§ **PROBLEM REQUIREMENTS**
Reproduce, exactly and only, the lines of the data that follows from the one containing "Click the blue Črni topol, jagned bar" down to the one containing "The height and width of the screenshot is (240, 443).", without pictures.

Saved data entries
--- START ---
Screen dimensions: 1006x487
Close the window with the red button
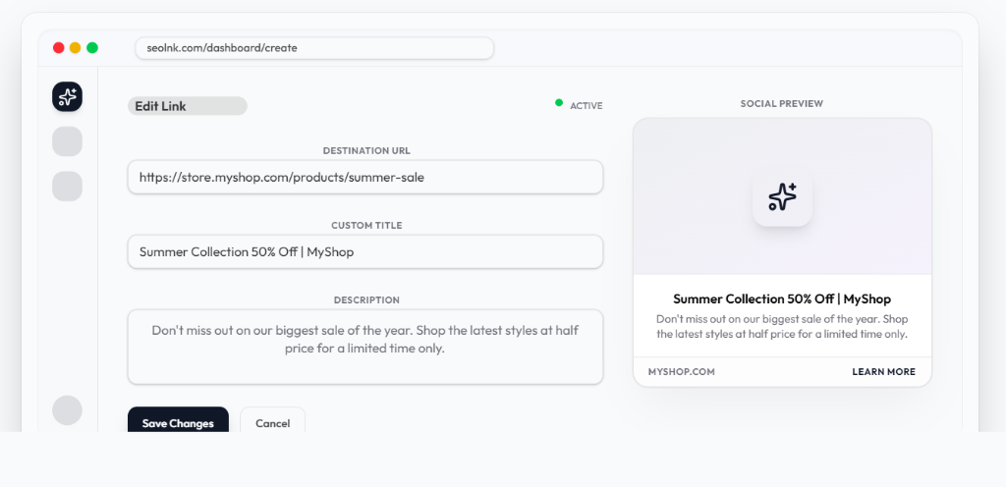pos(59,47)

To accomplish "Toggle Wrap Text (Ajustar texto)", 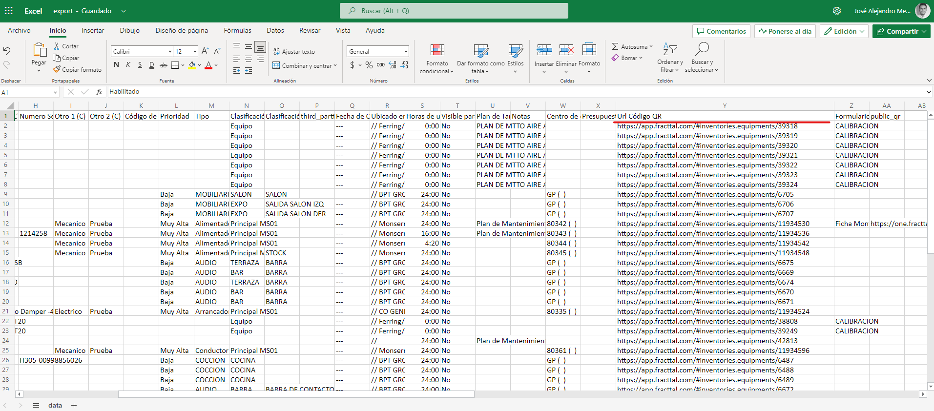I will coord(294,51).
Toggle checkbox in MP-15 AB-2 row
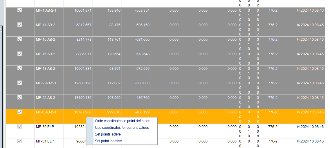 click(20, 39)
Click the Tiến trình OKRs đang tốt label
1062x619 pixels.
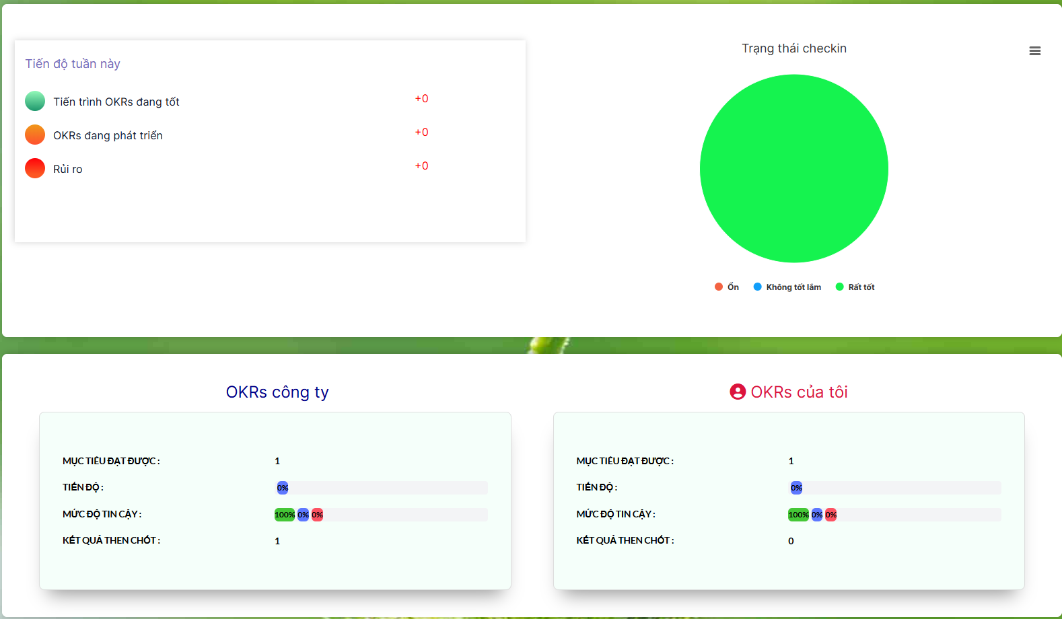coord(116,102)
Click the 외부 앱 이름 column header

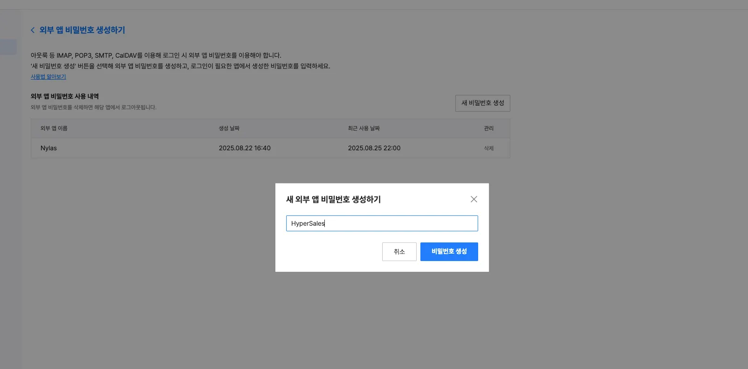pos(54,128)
--- END ---
--- START ---
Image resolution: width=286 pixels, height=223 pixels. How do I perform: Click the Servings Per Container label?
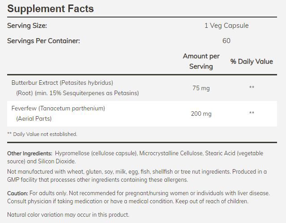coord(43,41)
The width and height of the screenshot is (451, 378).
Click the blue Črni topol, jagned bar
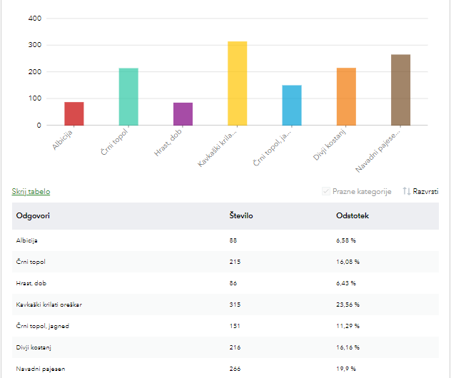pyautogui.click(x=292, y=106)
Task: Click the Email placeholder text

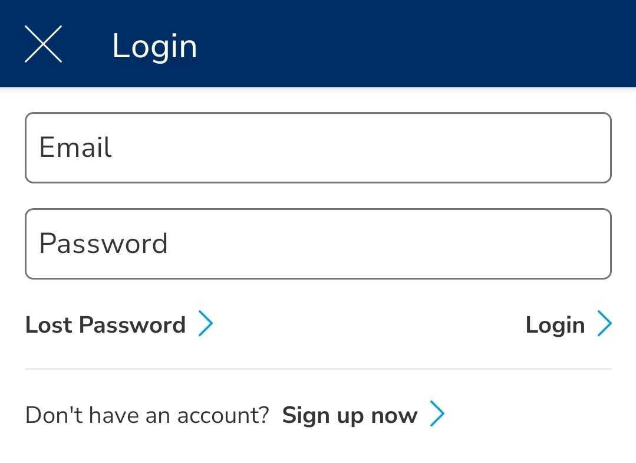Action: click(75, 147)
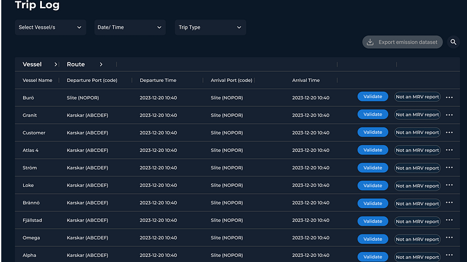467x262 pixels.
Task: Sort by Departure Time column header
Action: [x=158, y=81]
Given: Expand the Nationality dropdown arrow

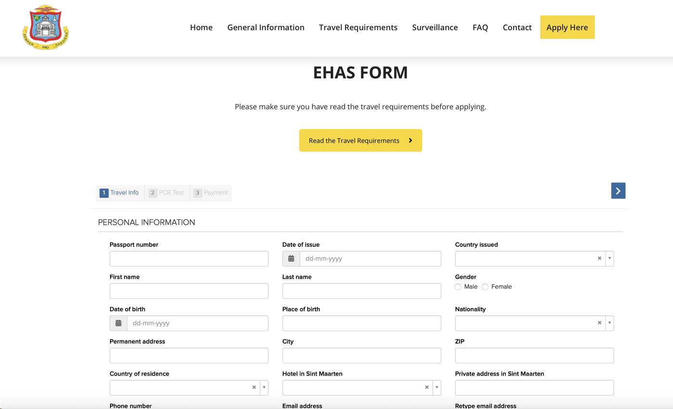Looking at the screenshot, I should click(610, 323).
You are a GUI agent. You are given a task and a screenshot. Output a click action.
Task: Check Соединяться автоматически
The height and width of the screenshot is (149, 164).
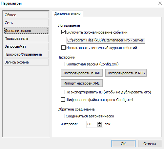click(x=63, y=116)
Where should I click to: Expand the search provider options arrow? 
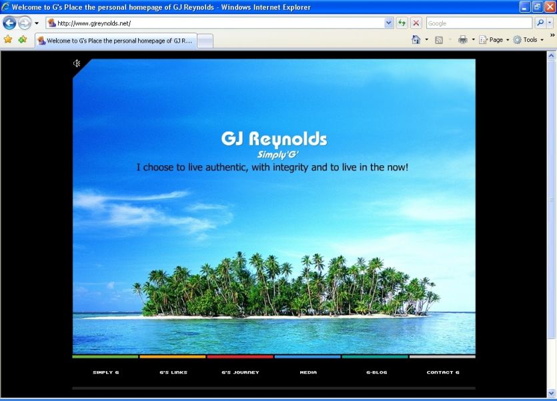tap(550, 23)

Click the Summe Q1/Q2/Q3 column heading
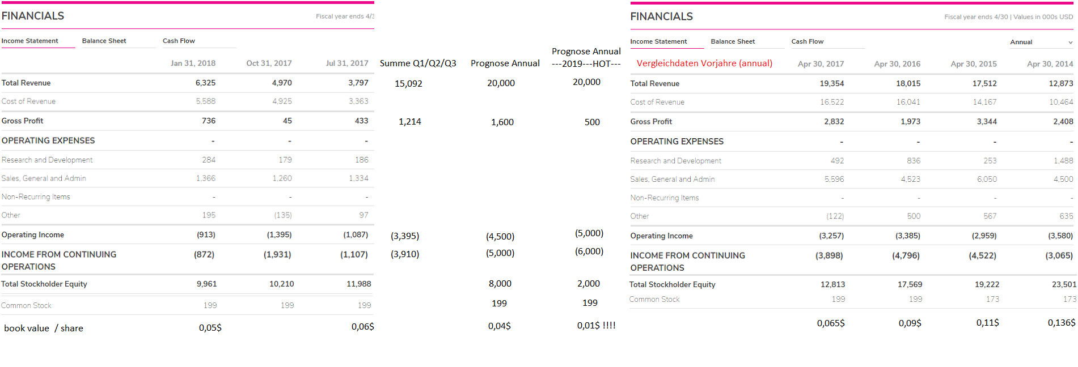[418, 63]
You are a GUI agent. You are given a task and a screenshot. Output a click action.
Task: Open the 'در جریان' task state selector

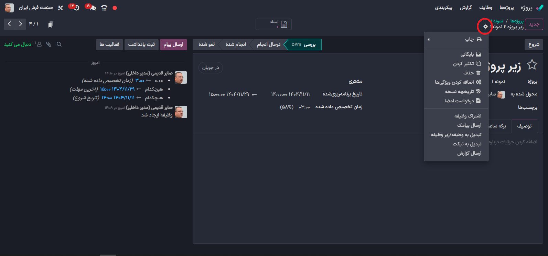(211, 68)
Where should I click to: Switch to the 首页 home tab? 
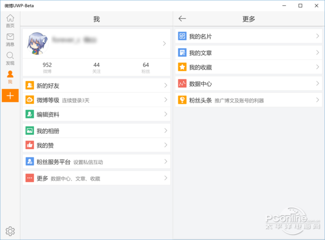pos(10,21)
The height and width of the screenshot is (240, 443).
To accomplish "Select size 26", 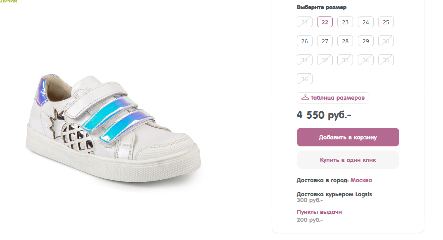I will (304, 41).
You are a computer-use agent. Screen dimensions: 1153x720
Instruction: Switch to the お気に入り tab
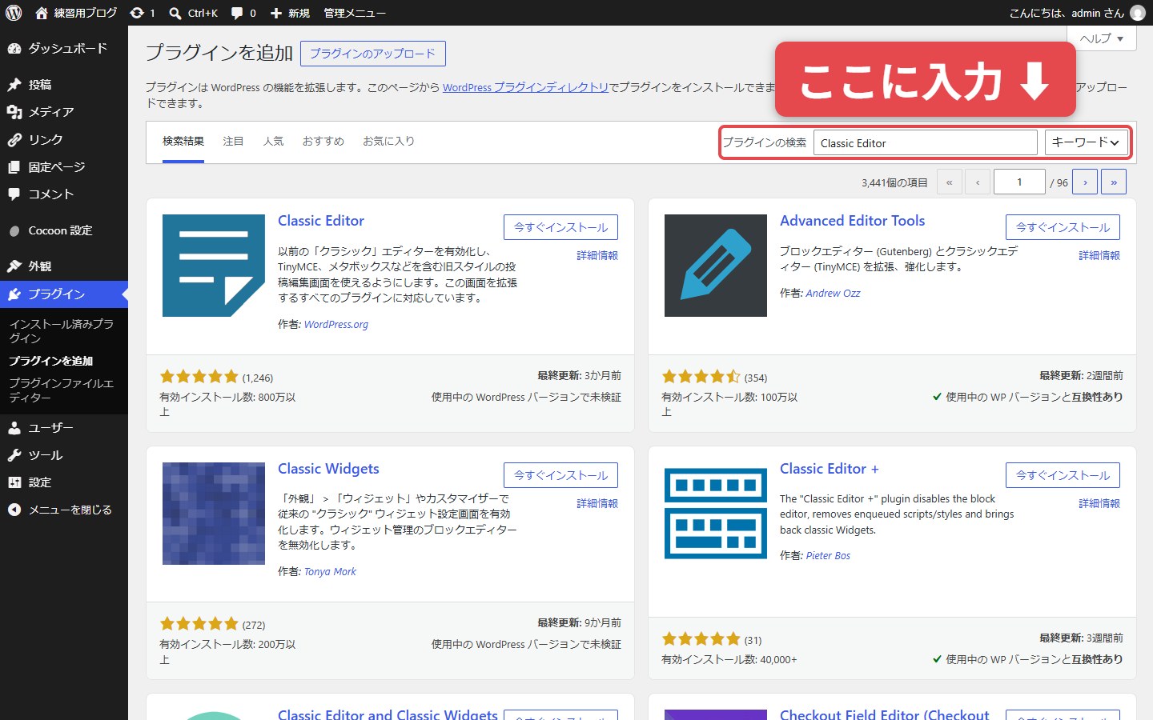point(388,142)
--- END ---
--- START ---
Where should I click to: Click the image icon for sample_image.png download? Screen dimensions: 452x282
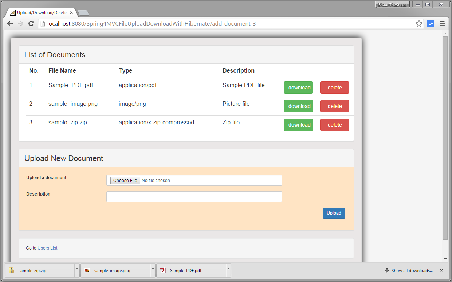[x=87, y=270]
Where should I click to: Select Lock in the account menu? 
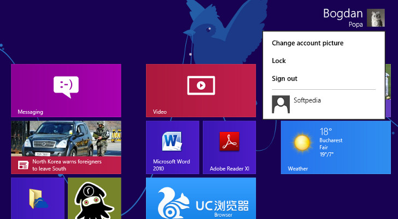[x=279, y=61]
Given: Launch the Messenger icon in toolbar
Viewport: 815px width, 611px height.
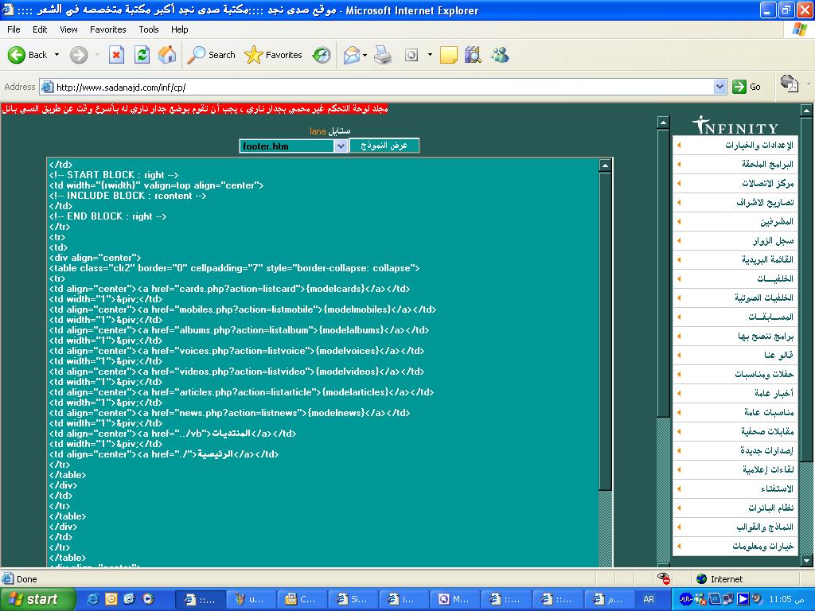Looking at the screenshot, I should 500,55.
--- END ---
§ **OUTPUT FOR THIS EXERCISE**
Click the blue Črni topol, jagned bar
pyautogui.click(x=292, y=106)
Task: Click the Email placeholder text

Action: click(75, 147)
467x262 pixels.
Task: Sort by Departure Time column header
Action: [x=158, y=81]
Given: Expand the Nationality dropdown arrow

Looking at the screenshot, I should click(610, 323).
You are a GUI agent. You are given a task and a screenshot. Output a click action.
Task: Check Соединяться автоматически
The height and width of the screenshot is (149, 164).
click(x=63, y=116)
Where should I click to: Expand the search provider options arrow? 
tap(550, 23)

Click the Summe Q1/Q2/Q3 column heading
[418, 63]
You are a GUI agent. You are given a task and a screenshot. Output a click action.
Task: Open the 'در جریان' task state selector

(211, 68)
Where should I click to: Switch to the 首页 home tab? 
pos(10,21)
The height and width of the screenshot is (240, 443).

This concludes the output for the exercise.